‘cheeky little brown’ is the first co-production in Bristol Old Vic’s Weston Studio as part of Artistic Director Nancy Medina’s inaugural season and forms part of her commitment to longer runs of new writing in the Studio to help develop their audiences. She comments: “I fell in love with Nkenna’s lead character the first moment I read about her messy, human life with all its beautiful failings, humour and honesty. To platform a Black, Queer female voice at this moment is so exciting.

The Papatango Award winning playwright Nkenna Akunna talks about her new play:

What inspired you to write cheeky little brown and was it easy to write?

cheeky little brown was inspired by a few different things. I’d been wanting to write about friendship endings and first queer loves, focusing on the specific kinds of heartbreak they yield. I’d also been wanting to write a solo show with music because I hadn’t yet written a solo show, and I came to writing, performance in general, through music. It was fun bringing that background into this work; the songs were definitely the easiest to write.

What is the play about in a nutshell?

cheeky little brown is about Lady’s experience of and resistance to change in herself and the world around her. It’s the one-sided post-mortem of a friendship-turned-first love, told via a night out in London.

Who are the characters, how did they form on the page?

Lady is the play’s protagonist and Gemma is the birthday girl who Lady had an inexplicable falling out with months prior. Smaller characters include Gemma’s posh housemate Jessie, Auntie in the Arsene Wenger coat on the bus, and the leering man in the kebab shop. Because of how contained Lady’s journey is, the characters formed quite easily. They are very much a part of her world.

Did you base the lead character Lady on anyone in particular?

Lady is my first solo protagonist so she inevitably takes on parts of me, but I also see parts of myself in Gemma. What felt more important than basing Lady on any one person was bringing together the qualities that would help me best tell her story. In that way, she also takes on parts of my friends, my family, and indeed my enemies. 

How much of your own life experiences do you put into your writing?

I’ve experienced the kinds of break ups I write about in the play, I’ve experienced my city changing and the feeling of being outside/not considered in those changes. I’ve certainly experienced the N21 from New Cross to Newington Green. Making up songs with friends and having adults watch and clap was very much part of my girlhood. Ha! My writing isn’t autobiographical – I’m yet to v**** on anyone’s c*** or fall in love with a childhood friend – but it is inextricably linked to my experience.

Without giving too much away, how does the plot develop?

We open at the food table of a 25th birthday party in south London, progress to the night bus, a kebab shop, north London streets, and finally, Lady’s flat. An Everygirl’s night out.

Described as part musical, part drama. Tell us more? 

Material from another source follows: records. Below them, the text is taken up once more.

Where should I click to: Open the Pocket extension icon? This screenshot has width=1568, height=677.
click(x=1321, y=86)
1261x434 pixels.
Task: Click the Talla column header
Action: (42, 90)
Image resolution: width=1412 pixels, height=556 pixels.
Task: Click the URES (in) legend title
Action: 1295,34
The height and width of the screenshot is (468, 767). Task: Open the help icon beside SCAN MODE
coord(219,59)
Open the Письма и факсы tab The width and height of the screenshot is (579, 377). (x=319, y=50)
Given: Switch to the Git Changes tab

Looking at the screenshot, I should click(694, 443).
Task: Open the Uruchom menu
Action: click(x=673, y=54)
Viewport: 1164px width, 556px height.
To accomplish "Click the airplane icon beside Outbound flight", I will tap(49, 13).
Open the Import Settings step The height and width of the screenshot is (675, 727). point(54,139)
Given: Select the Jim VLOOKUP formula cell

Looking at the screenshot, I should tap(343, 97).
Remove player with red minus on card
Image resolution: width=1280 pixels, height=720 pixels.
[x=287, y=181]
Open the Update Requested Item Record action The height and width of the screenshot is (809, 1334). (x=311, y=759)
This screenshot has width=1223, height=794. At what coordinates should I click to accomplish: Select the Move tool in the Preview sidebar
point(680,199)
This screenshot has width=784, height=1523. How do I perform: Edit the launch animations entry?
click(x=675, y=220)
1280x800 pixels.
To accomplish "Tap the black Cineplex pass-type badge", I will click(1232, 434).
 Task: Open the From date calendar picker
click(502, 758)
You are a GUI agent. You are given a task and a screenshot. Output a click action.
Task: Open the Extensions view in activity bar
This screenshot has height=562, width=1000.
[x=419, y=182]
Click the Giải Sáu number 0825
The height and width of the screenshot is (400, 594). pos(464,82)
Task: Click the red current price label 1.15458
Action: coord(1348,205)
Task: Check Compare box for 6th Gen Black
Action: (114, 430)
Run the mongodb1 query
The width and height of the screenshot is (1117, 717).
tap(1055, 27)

cheeky little brown has seven original songs, and the inevitability of a heartbreak story is drama!

Who do you think this story will resonate with? 

Hopefully all sorts, but specifically: the formerly repressed, baby queers and those with memory of the time, lovers of nostalgia, haters of homophobia, children of Black and African immigrants, parents of queer children and adults, party girls, tired girls, emotional eaters, Arsenal fans, lovers of the caterpillar cake…

This is your first fully-staged play. How do you think audiences might react to your work?

I hope they laugh, and come away feeling some way fuller. Or hungry.

You are a playwright, performer and lecturer. Which comes easiest to you?

Singing comes easiest to me.

Tell us something we don’t know about you?

I was in a girl band during my teens. We were regional at best so no, you won’t have heard of us, but we certainly frequented north west’s finest community halls and park stages ’06-’09!